— start of RECORD EXCERPTS —

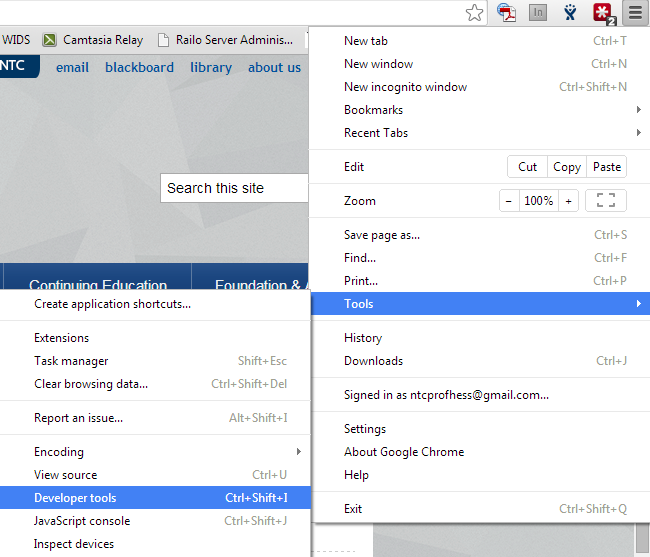Image resolution: width=650 pixels, height=557 pixels.
Task: Click the LinkedIn extension icon
Action: tap(538, 13)
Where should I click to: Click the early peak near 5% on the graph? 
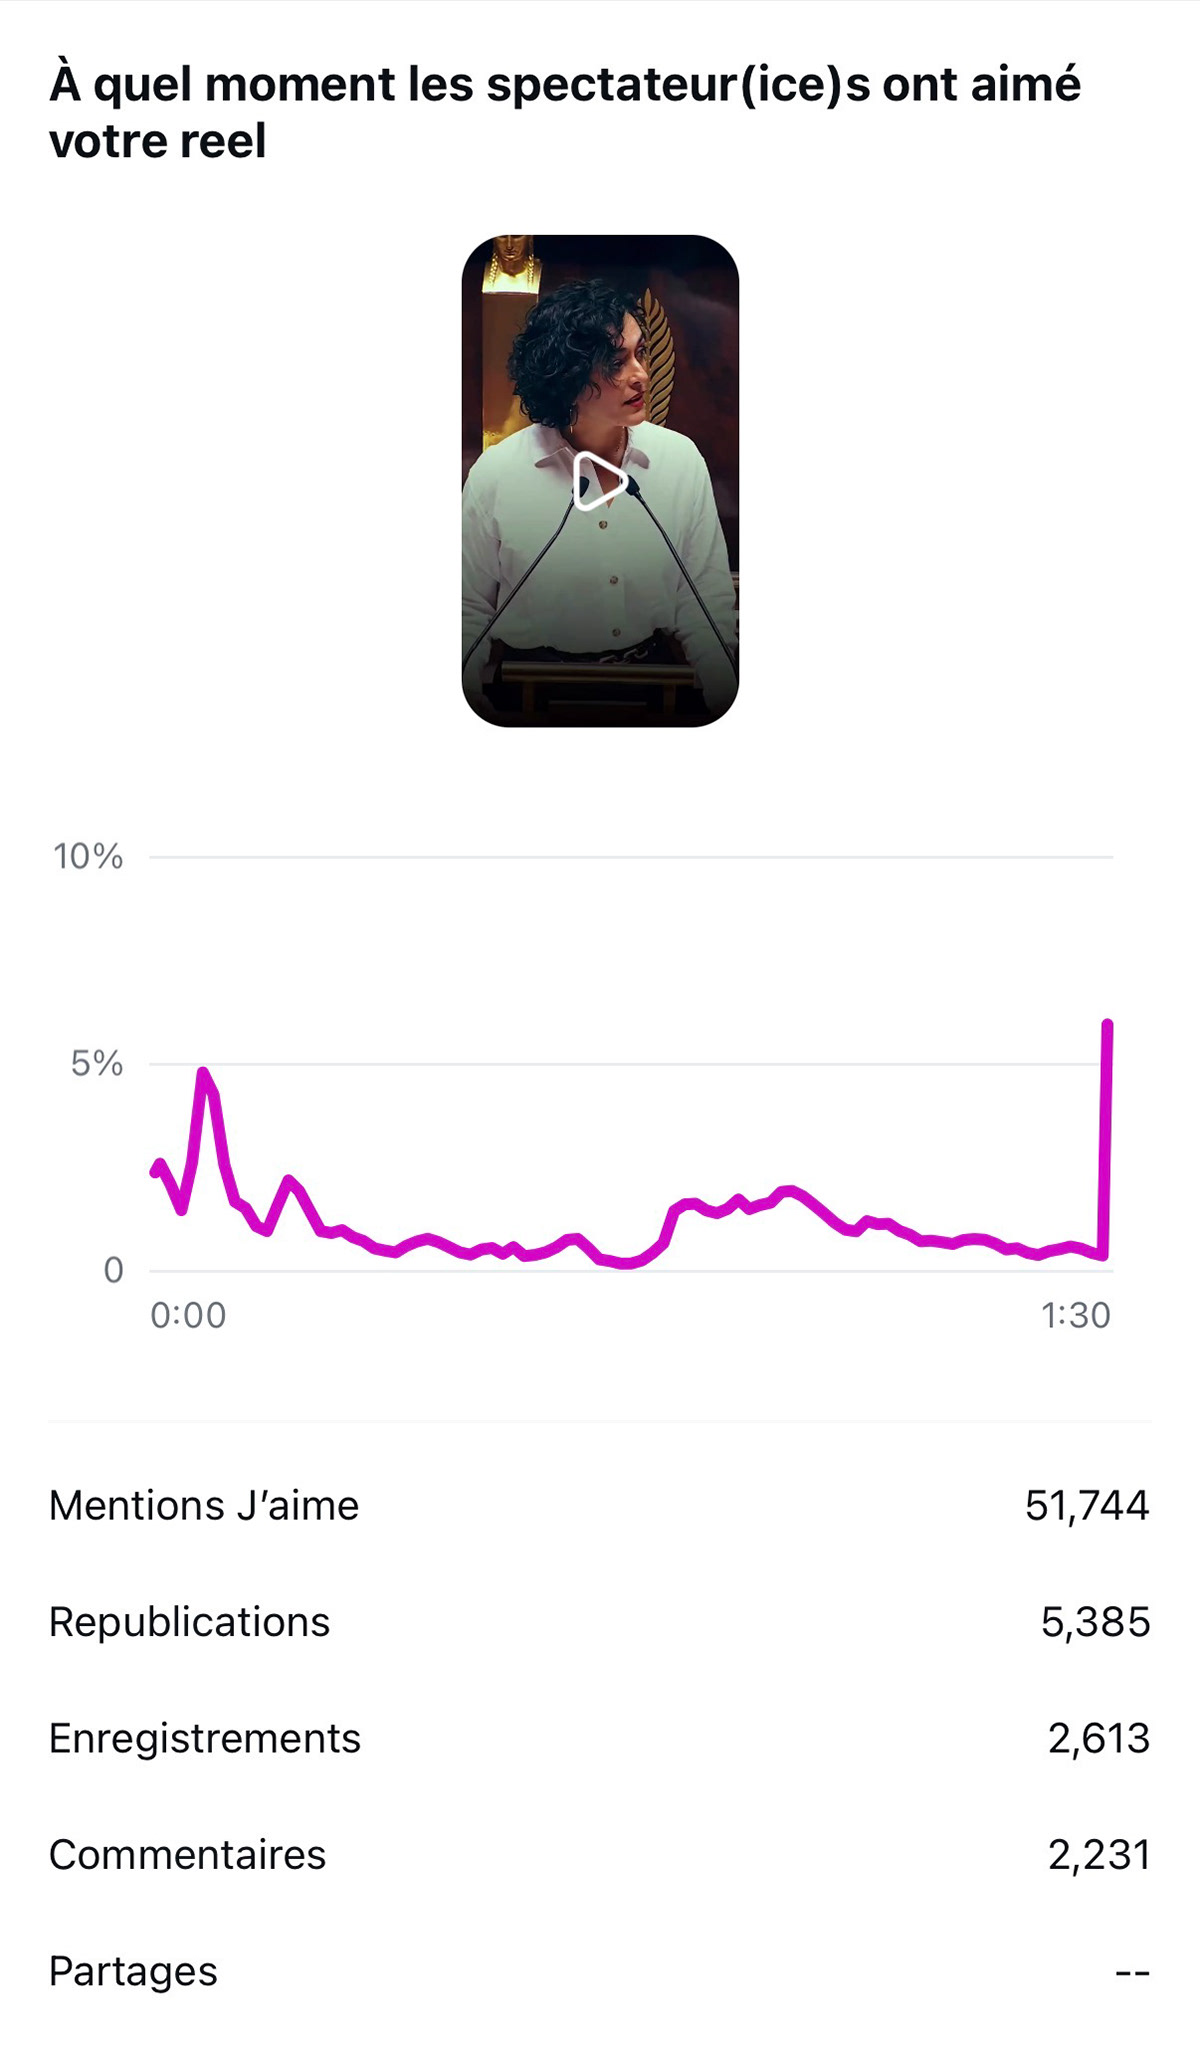pos(203,1074)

— end of RECORD EXCERPTS —

Retype every line of the listing above without changing anything, and leave the pictures out.

Image resolution: width=650 pixels, height=557 pixels.
Task: Click the LinkedIn extension icon
Action: tap(538, 13)
Where should I click to: Click the early peak near 5% on the graph? 
pos(203,1074)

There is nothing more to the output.